Et surtout, il faut que les autorités disent clairement à la population ce qu’elles comptent faire.
Car les Haïtiens ne demandent pas l’impossible.
Ils demandent à vivre.
Ils demandent à pouvoir travailler leurs terres sans être assassinés.
Ils demandent à envoyer leurs enfants à l’école sans craindre les balles.
Ils demandent à dormir chez eux sans se demander si leur maison sera incendiée avant l’aube.
Ils demandent à pouvoir se réfugier dans une église sans y être massacrés.
Ils demandent simplement à l’État de remplir sa première obligation : les protéger.

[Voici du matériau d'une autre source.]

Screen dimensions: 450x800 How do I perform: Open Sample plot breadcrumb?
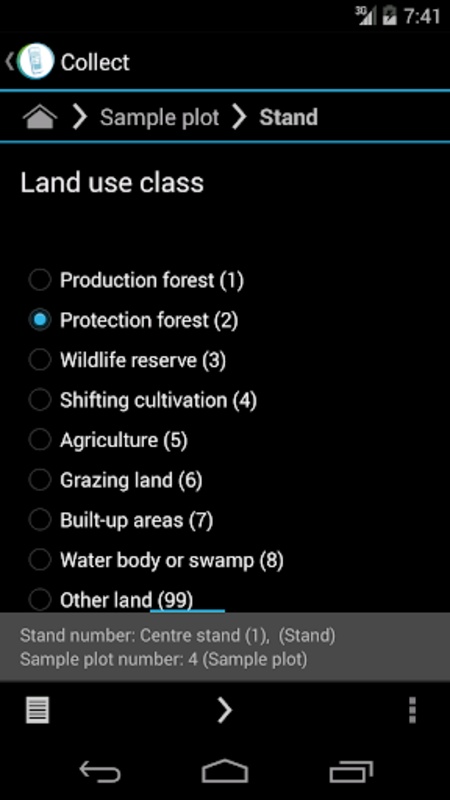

Les morts de Kenscoff ne doivent donc pas devenir un chiffre de plus dans les rapports, un sujet de plus dans les conférences de presse ou une tragédie de plus dans les archives de la République.
Ils doivent obliger les autorités à répondre à des questions précises : qu’est-ce qui était connu ? Qu’est-ce qui a été fait ? Qu’est-ce qui n’a pas été fait ? Pourquoi ? Et que sera-t-il fait maintenant ?
C’est à ces questions que se mesure la responsabilité d’un gouvernement.
Et c’est à sa capacité de répondre concrètement à ces questions que se mesure désormais sa crédibilité.
Car lorsqu’un État ne parvient plus à empêcher que des citoyens soient massacrés dans une zone dont la vulnérabilité est connue, le problème n’est plus seulement celui de la puissance des gangs.
Il devient celui de la capacité de l’État à exercer sa mission fondamentale.
Kenscoff n’exige pas seulement des condoléances.
Kenscoff exige des réponses, des actes et des comptes.